==== PROVIDED RECORDS ====

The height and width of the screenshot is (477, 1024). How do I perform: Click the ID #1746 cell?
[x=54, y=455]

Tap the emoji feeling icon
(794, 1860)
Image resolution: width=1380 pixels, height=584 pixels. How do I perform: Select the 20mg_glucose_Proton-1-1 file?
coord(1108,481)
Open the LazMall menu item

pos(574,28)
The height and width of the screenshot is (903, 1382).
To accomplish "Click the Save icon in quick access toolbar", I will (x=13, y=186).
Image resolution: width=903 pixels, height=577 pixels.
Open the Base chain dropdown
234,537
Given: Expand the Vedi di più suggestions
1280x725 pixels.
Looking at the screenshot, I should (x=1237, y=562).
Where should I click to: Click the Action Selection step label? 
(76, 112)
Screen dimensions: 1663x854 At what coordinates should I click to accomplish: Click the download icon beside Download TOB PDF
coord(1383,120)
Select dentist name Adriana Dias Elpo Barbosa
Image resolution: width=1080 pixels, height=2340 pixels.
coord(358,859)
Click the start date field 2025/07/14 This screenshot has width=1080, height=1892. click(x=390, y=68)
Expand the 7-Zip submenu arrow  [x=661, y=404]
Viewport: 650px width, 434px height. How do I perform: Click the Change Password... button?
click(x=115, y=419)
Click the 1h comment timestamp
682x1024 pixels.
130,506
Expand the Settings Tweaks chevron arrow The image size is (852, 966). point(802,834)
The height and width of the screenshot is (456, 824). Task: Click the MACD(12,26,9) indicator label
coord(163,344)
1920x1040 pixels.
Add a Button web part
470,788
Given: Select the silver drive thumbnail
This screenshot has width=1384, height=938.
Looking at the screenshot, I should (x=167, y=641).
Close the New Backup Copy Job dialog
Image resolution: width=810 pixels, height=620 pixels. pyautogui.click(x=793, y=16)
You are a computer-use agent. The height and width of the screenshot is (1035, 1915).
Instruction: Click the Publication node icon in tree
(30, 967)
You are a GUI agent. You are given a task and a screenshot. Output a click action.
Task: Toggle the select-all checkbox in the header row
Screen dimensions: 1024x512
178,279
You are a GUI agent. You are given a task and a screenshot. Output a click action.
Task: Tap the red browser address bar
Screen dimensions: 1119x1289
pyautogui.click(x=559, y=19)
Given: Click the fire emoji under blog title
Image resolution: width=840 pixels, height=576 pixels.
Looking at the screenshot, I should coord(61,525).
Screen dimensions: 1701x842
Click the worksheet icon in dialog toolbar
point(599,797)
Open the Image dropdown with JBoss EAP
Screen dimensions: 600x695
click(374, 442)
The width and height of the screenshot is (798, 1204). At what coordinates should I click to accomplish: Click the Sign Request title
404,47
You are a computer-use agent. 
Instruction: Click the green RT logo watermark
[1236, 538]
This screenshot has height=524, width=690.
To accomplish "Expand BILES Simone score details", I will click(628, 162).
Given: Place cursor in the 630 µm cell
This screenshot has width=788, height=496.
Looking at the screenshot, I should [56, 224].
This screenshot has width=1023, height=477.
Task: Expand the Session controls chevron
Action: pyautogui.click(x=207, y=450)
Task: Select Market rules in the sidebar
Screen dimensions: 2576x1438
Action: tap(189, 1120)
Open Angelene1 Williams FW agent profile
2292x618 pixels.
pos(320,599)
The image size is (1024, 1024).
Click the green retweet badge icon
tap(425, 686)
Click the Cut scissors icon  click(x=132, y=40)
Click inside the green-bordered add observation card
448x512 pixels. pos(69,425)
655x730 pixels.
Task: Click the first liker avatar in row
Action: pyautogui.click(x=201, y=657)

====

**TRY IT:** Each line of the data above needs to be returned exactly.

**YOUR RESPONSE:**
The height and width of the screenshot is (477, 1024). How do I perform: Click the ID #1746 cell?
[x=54, y=455]

Tap the emoji feeling icon
(794, 1860)
Image resolution: width=1380 pixels, height=584 pixels. How do I perform: Select the 20mg_glucose_Proton-1-1 file?
coord(1108,481)
Open the LazMall menu item

pos(574,28)
The height and width of the screenshot is (903, 1382).
To accomplish "Click the Save icon in quick access toolbar", I will (x=13, y=186).
Image resolution: width=903 pixels, height=577 pixels.
Open the Base chain dropdown
234,537
Given: Expand the Vedi di più suggestions
1280x725 pixels.
Looking at the screenshot, I should (x=1237, y=562).
Where should I click to: Click the Action Selection step label? 
(76, 112)
Screen dimensions: 1663x854 At what coordinates should I click to accomplish: Click the download icon beside Download TOB PDF
coord(1383,120)
Select dentist name Adriana Dias Elpo Barbosa
Image resolution: width=1080 pixels, height=2340 pixels.
coord(358,859)
Click the start date field 2025/07/14 This screenshot has width=1080, height=1892. click(x=390, y=68)
Expand the 7-Zip submenu arrow  [x=661, y=404]
Viewport: 650px width, 434px height. How do I perform: Click the Change Password... button?
click(x=115, y=419)
Click the 1h comment timestamp
682x1024 pixels.
130,506
Expand the Settings Tweaks chevron arrow The image size is (852, 966). point(802,834)
The height and width of the screenshot is (456, 824). Task: Click the MACD(12,26,9) indicator label
coord(163,344)
1920x1040 pixels.
Add a Button web part
470,788
Given: Select the silver drive thumbnail
This screenshot has width=1384, height=938.
Looking at the screenshot, I should (x=167, y=641).
Close the New Backup Copy Job dialog
Image resolution: width=810 pixels, height=620 pixels. pyautogui.click(x=793, y=16)
You are a computer-use agent. The height and width of the screenshot is (1035, 1915).
Instruction: Click the Publication node icon in tree
(30, 967)
You are a GUI agent. You are given a task and a screenshot. Output a click action.
Task: Toggle the select-all checkbox in the header row
Screen dimensions: 1024x512
178,279
You are a GUI agent. You are given a task and a screenshot. Output a click action.
Task: Tap the red browser address bar
Screen dimensions: 1119x1289
pyautogui.click(x=559, y=19)
Given: Click the fire emoji under blog title
Image resolution: width=840 pixels, height=576 pixels.
Looking at the screenshot, I should coord(61,525).
Screen dimensions: 1701x842
Click the worksheet icon in dialog toolbar
point(599,797)
Open the Image dropdown with JBoss EAP
Screen dimensions: 600x695
click(374, 442)
The width and height of the screenshot is (798, 1204). At what coordinates should I click to accomplish: Click the Sign Request title
404,47
You are a computer-use agent. 
Instruction: Click the green RT logo watermark
[1236, 538]
This screenshot has height=524, width=690.
To accomplish "Expand BILES Simone score details", I will click(628, 162).
Given: Place cursor in the 630 µm cell
This screenshot has width=788, height=496.
Looking at the screenshot, I should [56, 224].
This screenshot has width=1023, height=477.
Task: Expand the Session controls chevron
Action: pyautogui.click(x=207, y=450)
Task: Select Market rules in the sidebar
Screen dimensions: 2576x1438
Action: tap(189, 1120)
Open Angelene1 Williams FW agent profile
2292x618 pixels.
pos(320,599)
The image size is (1024, 1024).
Click the green retweet badge icon
tap(425, 686)
Click the Cut scissors icon  click(x=132, y=40)
Click inside the green-bordered add observation card
448x512 pixels. pos(69,425)
655x730 pixels.
Task: Click the first liker avatar in row
Action: pyautogui.click(x=201, y=657)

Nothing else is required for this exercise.